Beginning with the line below that contains "You are a computer-use" and ending with the line that contains "Instruction: View Doyoung's profile avatar", copy every line exactly. Copy nothing else.

START Material for the task

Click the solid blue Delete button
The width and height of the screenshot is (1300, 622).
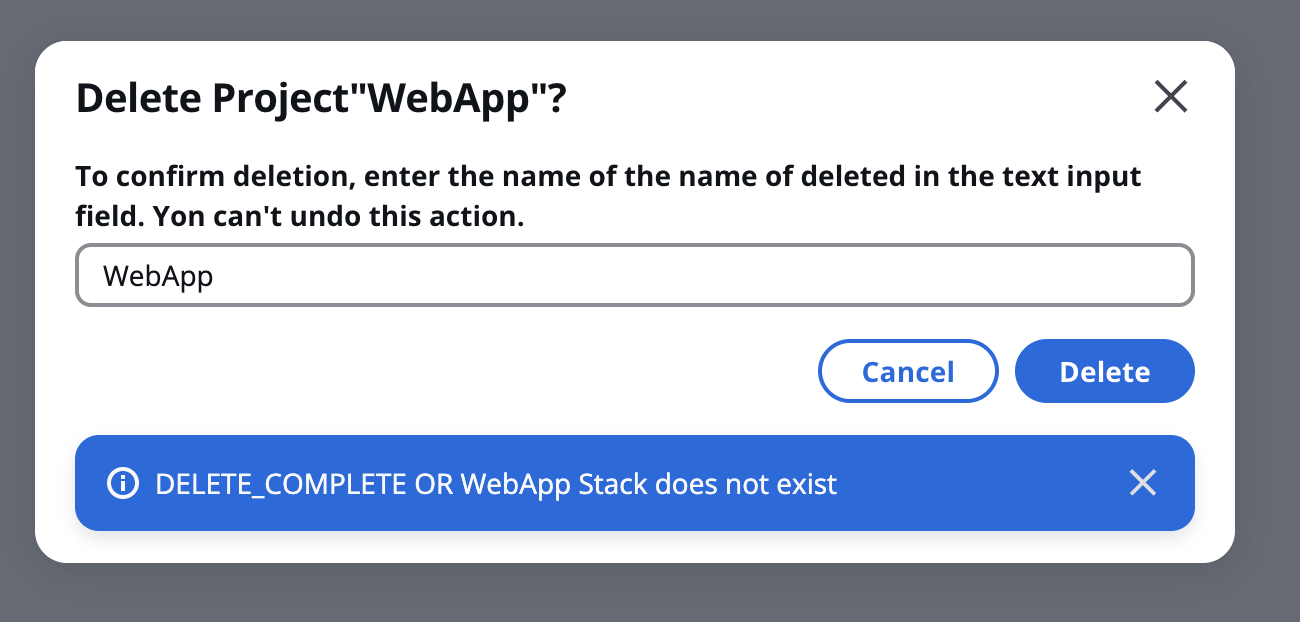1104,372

END Material for the task
START Material for the task

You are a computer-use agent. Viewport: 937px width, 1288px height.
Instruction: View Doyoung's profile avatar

END Material for the task

#### Task solution:
You are a computer-use agent. Viewport: 937px width, 1288px height.
Instruction: View Doyoung's profile avatar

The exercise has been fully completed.